[Activity]: The answer should contain only the lines from the beginning of the entries through the line that holds "You are a computer-use agent. The", given again exactly, with no pictures.

[Excerpted records]:

- - - - -

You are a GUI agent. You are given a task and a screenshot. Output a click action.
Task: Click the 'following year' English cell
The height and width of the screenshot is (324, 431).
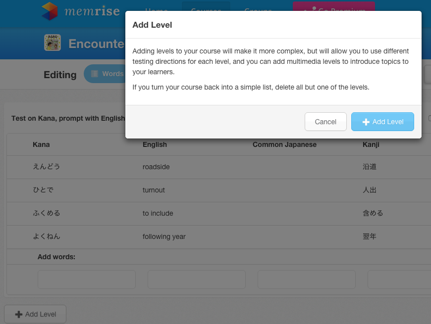pyautogui.click(x=164, y=236)
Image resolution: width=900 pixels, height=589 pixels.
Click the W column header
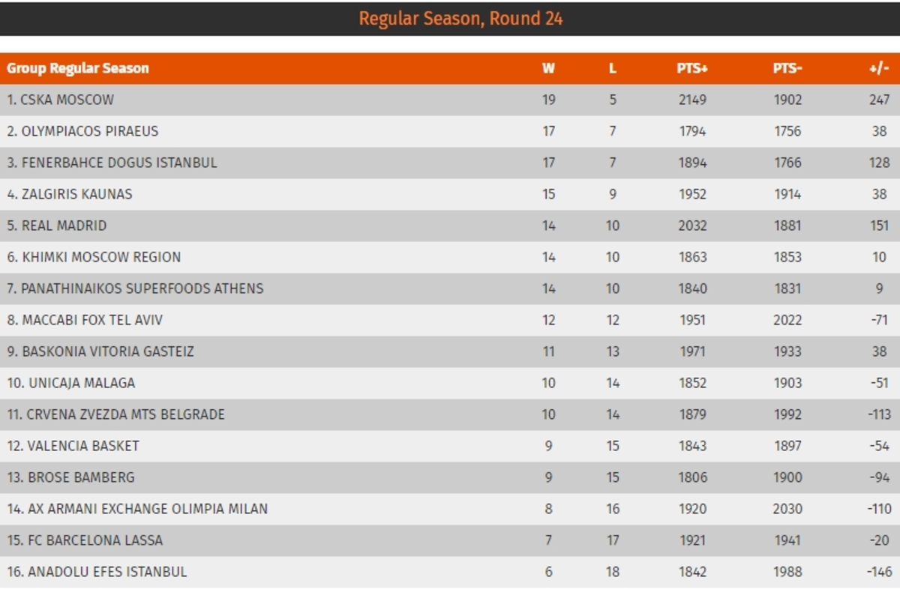[x=548, y=68]
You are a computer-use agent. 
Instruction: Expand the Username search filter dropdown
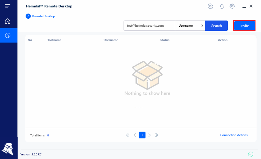click(x=190, y=26)
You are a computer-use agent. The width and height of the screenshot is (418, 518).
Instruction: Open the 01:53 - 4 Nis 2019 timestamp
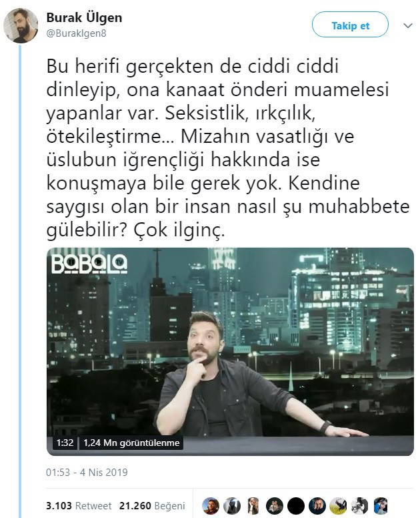tap(87, 472)
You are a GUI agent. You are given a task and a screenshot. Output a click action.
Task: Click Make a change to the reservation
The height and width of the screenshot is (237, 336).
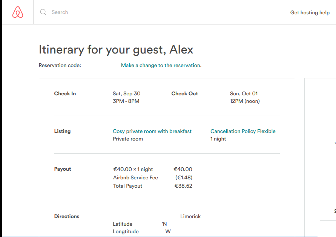pyautogui.click(x=160, y=66)
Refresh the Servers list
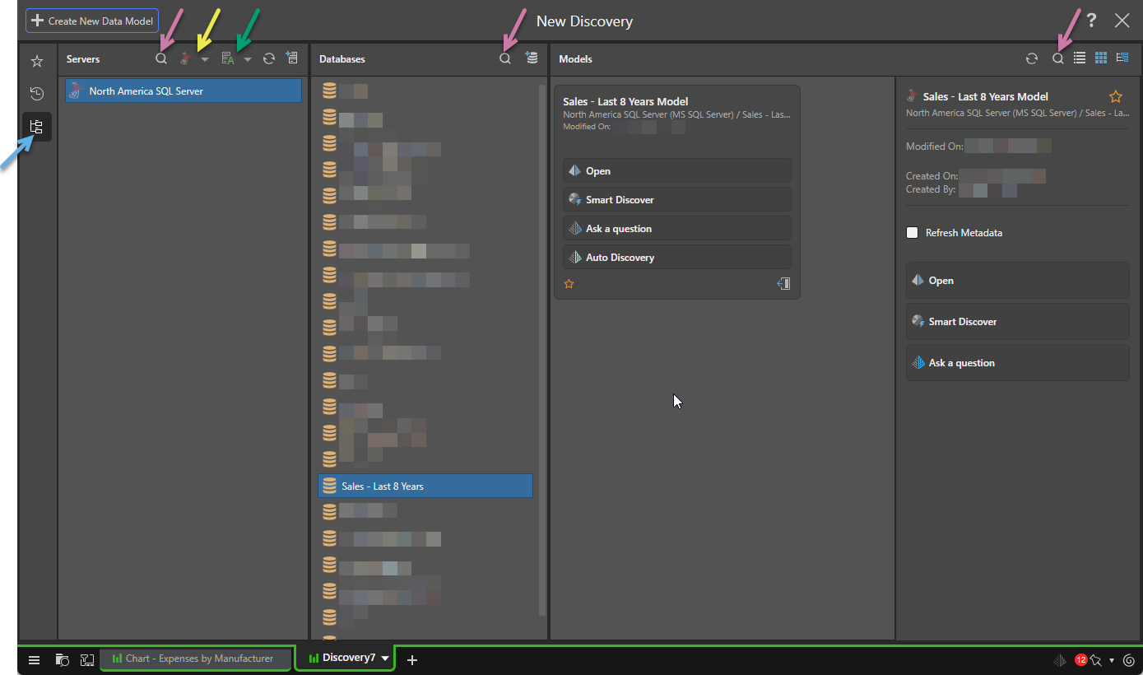This screenshot has width=1143, height=675. click(268, 58)
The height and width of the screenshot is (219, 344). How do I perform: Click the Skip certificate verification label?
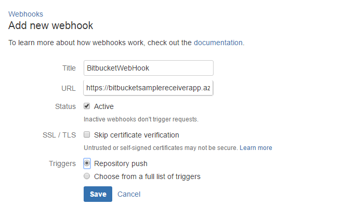(137, 135)
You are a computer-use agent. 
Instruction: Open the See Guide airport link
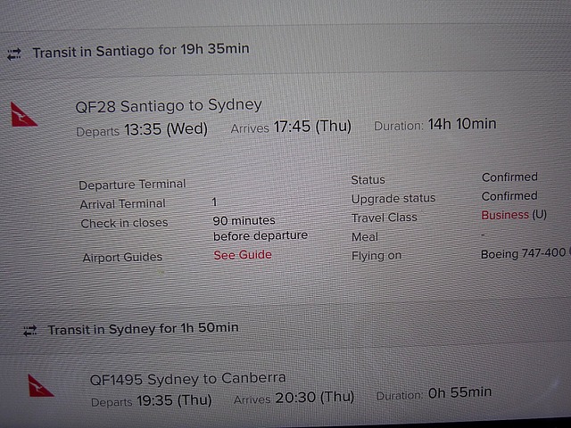pos(243,255)
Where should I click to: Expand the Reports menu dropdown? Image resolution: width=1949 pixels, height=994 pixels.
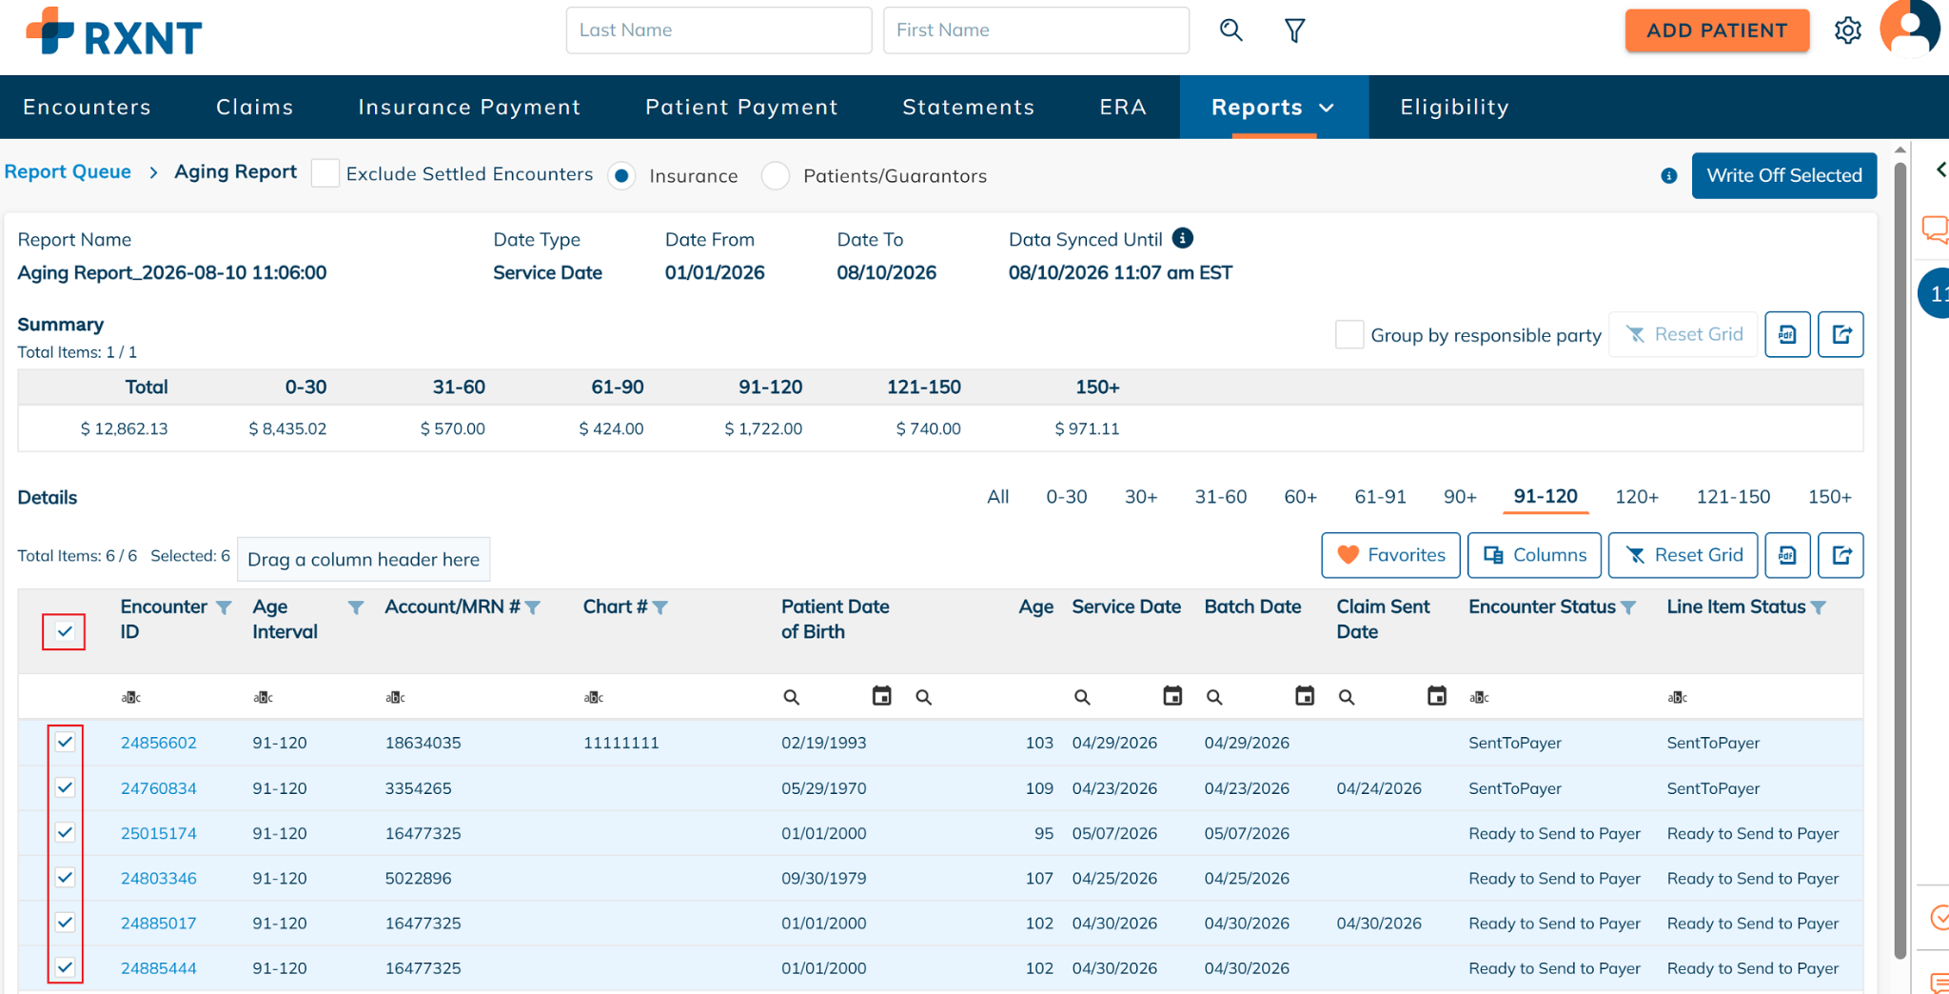tap(1273, 107)
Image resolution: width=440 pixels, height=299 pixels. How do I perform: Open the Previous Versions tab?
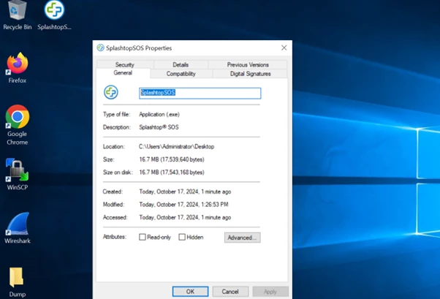tap(248, 64)
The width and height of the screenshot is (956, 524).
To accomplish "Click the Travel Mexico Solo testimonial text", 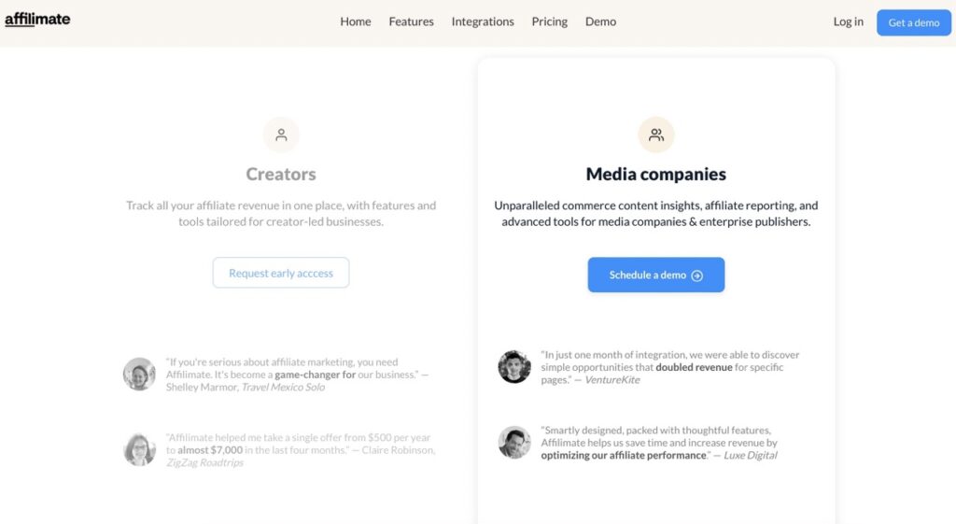I will (x=298, y=375).
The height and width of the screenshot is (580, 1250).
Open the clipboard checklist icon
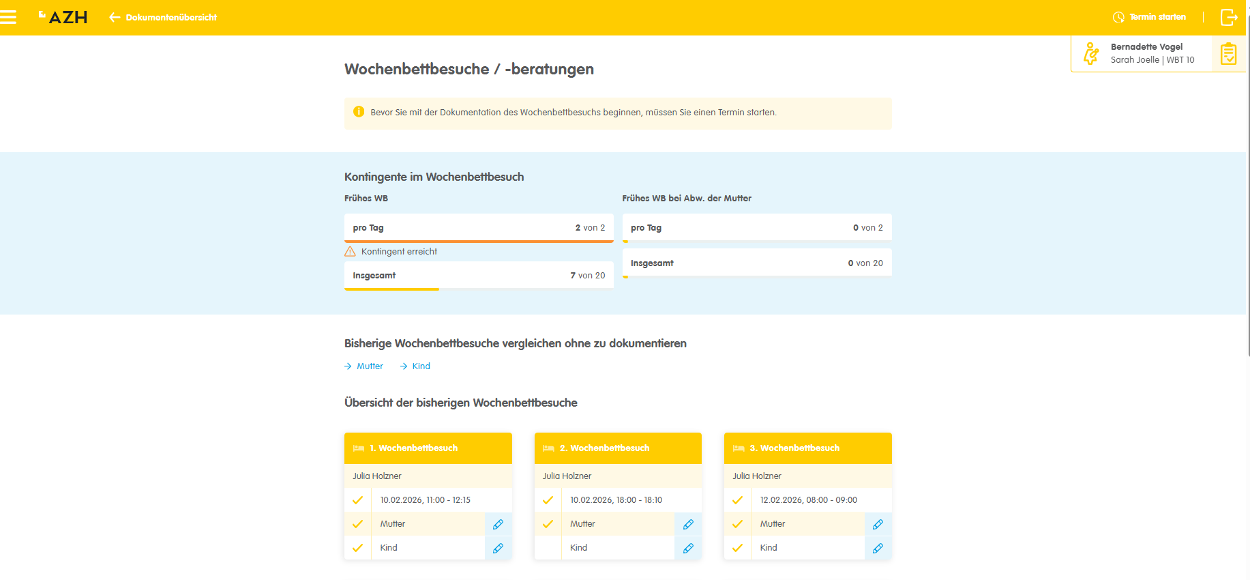click(1228, 54)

- - - - -

[Answer space]:
You are a GUI agent. You are given a task and a screenshot. Output a click action.
Task: Click the 'following year' English cell
The height and width of the screenshot is (324, 431).
pyautogui.click(x=164, y=236)
Image resolution: width=900 pixels, height=589 pixels.
Click the W column header
[x=548, y=68]
You are a computer-use agent. 
Instruction: Expand the Username search filter dropdown
click(x=190, y=26)
You are a computer-use agent. The width and height of the screenshot is (418, 518).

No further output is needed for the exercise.